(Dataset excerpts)
-- -- --
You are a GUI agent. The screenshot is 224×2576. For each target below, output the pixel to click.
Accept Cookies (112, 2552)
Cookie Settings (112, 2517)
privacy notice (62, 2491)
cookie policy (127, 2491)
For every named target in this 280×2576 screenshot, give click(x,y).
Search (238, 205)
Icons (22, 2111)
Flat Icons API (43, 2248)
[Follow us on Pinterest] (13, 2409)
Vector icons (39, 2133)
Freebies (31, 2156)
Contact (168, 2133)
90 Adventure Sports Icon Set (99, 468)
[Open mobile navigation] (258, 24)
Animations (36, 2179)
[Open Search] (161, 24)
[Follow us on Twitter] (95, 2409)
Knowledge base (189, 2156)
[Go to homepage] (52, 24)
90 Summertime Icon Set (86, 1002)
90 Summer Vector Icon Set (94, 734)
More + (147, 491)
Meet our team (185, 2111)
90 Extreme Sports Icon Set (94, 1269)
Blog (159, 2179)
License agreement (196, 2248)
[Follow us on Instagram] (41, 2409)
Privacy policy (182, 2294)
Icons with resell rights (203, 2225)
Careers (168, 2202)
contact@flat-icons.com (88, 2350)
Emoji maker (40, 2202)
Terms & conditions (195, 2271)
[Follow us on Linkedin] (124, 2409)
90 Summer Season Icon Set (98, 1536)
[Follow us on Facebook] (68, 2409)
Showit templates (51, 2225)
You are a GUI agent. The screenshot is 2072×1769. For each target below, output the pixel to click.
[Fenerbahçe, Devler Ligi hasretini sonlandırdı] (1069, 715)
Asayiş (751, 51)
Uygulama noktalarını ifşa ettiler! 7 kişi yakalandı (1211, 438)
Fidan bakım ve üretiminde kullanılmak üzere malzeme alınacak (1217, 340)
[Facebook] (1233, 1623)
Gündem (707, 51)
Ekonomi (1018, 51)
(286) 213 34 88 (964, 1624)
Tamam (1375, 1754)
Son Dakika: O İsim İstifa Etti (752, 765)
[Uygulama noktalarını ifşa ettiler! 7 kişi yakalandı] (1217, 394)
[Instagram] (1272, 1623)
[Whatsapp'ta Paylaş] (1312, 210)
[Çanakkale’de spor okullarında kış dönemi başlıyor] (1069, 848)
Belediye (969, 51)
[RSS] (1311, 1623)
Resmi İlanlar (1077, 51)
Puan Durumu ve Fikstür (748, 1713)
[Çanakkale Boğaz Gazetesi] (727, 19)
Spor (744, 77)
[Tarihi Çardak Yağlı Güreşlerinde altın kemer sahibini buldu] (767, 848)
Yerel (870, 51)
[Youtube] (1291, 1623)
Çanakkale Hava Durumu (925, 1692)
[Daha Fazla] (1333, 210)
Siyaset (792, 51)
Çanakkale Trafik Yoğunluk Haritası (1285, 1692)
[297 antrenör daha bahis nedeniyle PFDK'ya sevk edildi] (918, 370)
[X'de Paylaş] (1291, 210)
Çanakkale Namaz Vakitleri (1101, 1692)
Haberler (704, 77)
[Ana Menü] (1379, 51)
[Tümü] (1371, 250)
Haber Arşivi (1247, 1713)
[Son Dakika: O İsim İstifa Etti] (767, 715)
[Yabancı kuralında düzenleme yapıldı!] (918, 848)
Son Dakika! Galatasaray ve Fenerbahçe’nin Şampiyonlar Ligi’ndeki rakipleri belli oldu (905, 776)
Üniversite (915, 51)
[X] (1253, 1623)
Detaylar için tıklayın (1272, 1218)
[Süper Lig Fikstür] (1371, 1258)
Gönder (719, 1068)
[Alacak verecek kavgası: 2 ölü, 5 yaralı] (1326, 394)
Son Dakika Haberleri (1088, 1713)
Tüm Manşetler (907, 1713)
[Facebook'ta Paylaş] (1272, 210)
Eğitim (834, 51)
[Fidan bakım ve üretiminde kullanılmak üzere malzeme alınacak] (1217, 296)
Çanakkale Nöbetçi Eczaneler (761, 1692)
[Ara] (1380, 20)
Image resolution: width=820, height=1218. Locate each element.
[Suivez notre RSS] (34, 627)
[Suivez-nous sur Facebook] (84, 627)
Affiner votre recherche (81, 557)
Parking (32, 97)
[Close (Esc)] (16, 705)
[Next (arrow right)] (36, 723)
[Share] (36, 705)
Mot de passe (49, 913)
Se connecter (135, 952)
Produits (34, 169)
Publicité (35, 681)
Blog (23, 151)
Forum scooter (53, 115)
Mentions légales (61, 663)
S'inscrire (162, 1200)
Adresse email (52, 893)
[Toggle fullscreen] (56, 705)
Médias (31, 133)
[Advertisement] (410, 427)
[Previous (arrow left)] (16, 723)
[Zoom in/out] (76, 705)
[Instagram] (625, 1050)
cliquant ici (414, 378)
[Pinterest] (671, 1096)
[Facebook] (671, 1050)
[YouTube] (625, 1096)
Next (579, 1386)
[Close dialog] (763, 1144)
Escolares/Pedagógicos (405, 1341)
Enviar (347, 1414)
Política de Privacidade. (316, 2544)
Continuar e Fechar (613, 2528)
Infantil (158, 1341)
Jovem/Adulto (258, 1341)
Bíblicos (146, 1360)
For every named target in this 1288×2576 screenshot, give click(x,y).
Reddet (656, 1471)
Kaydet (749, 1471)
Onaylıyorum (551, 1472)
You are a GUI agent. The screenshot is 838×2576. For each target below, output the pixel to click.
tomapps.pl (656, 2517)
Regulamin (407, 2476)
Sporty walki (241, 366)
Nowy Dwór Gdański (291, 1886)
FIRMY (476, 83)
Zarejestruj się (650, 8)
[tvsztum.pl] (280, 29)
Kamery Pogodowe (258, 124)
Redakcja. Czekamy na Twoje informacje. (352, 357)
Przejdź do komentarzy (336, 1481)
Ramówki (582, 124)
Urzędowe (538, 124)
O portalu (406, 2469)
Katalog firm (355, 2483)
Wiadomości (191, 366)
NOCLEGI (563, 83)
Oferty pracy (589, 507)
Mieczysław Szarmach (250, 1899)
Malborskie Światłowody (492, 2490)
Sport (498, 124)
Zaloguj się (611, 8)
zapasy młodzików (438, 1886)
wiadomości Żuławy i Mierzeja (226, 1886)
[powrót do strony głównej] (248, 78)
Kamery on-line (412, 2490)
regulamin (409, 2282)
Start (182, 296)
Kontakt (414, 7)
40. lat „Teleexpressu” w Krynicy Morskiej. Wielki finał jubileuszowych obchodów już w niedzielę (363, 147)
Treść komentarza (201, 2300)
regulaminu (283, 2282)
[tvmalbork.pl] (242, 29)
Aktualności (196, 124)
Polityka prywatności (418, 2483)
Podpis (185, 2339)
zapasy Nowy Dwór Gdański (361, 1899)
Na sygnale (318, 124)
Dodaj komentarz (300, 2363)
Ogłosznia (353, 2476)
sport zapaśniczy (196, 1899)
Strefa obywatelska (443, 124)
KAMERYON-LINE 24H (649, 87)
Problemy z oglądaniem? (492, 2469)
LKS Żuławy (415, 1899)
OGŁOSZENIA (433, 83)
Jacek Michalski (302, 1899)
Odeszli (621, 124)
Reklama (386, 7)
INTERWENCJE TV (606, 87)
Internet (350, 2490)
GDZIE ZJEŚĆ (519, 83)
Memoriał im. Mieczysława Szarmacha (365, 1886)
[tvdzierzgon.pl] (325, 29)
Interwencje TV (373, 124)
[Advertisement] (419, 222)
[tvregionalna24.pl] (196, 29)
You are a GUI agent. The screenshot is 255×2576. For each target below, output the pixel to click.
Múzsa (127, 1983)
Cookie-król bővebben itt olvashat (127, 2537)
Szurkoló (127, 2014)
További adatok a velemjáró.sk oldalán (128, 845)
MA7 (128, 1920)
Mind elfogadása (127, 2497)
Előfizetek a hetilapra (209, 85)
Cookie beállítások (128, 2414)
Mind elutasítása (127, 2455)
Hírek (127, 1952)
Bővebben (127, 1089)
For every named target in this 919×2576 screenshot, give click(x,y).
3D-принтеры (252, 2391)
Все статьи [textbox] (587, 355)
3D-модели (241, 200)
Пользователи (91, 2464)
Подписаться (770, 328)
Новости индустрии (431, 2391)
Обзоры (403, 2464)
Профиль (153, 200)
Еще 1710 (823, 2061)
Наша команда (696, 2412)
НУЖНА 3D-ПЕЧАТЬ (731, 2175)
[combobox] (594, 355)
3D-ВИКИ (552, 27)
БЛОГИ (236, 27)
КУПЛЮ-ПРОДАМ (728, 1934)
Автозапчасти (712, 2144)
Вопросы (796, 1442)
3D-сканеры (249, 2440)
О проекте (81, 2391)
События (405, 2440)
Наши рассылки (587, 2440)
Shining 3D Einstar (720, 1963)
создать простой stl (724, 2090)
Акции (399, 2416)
-- -- --
### Brief
Copy out every line of the data that includes "Dakika".

### Result below
Son Dakika: O İsim İstifa Etti (752, 765)
[Son Dakika: O İsim İstifa Etti] (767, 715)
Son Dakika! Galatasaray ve Fenerbahçe’nin Şampiyonlar Ligi’ndeki rakipleri belli oldu (905, 776)
Son Dakika Haberleri (1088, 1713)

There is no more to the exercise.